Stored items
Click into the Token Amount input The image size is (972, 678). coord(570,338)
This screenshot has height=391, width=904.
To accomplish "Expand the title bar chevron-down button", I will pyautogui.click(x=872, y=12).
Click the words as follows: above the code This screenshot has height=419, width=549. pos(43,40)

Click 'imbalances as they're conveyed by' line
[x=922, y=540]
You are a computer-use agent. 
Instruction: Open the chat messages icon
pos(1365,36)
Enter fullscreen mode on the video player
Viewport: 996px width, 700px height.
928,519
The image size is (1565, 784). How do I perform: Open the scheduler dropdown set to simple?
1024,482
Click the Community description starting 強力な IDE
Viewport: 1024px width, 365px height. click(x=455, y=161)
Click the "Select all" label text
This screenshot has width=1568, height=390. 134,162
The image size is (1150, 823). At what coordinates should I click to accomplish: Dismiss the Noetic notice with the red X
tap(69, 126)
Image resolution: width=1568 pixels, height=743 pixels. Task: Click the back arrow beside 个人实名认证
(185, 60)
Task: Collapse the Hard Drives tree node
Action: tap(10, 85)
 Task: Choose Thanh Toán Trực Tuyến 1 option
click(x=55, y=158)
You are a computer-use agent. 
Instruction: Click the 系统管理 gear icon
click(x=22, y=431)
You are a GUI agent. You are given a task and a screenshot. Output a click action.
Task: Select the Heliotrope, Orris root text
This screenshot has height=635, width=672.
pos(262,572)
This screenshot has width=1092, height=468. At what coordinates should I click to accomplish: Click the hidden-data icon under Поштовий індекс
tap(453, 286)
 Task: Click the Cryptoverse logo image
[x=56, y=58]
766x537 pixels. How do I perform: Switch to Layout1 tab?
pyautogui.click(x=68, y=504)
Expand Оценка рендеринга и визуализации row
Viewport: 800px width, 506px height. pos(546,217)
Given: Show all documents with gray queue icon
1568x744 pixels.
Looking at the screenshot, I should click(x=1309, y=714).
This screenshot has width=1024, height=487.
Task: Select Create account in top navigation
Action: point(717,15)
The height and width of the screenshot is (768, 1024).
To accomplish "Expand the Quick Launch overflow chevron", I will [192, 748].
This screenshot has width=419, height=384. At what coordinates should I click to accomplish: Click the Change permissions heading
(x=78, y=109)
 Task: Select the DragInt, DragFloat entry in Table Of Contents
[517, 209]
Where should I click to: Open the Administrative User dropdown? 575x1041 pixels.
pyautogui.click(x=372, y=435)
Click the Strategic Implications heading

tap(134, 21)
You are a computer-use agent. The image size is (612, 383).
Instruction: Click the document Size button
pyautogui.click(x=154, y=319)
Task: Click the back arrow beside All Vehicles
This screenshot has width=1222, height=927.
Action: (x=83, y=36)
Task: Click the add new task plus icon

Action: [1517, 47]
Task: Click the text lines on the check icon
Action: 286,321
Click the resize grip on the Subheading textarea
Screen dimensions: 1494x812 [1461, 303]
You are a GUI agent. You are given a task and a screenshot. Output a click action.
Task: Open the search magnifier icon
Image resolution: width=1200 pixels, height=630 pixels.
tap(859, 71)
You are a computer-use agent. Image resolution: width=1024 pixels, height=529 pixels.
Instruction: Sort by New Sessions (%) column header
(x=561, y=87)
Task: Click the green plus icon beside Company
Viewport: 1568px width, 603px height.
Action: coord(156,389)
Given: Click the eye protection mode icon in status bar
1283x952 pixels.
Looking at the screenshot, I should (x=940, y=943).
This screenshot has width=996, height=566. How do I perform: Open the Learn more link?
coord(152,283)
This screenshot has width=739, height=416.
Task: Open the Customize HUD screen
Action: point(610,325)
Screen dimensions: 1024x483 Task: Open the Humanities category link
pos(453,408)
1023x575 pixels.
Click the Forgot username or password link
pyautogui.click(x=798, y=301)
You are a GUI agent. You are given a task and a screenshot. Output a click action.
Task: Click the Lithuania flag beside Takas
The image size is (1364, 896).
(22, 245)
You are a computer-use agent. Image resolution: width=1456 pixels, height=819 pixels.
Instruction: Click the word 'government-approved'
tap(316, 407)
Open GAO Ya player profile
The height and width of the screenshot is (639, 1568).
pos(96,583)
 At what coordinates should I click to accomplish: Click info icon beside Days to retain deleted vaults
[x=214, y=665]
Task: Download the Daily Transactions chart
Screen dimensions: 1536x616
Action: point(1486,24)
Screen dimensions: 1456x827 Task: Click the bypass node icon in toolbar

WHAT TO WORK ON:
Each line above with the string "computer" should be reported in full.

EXERCISE SOLUTION:
You are a computer-use agent. 
You are a computer-use agent. 
You are a computer-use agent. The image size is (612, 383).
You are a computer-use agent. Image resolution: width=1024 pixels, height=529 pixels.
You are a computer-use agent. Image resolution: width=1456 pixels, height=819 pixels.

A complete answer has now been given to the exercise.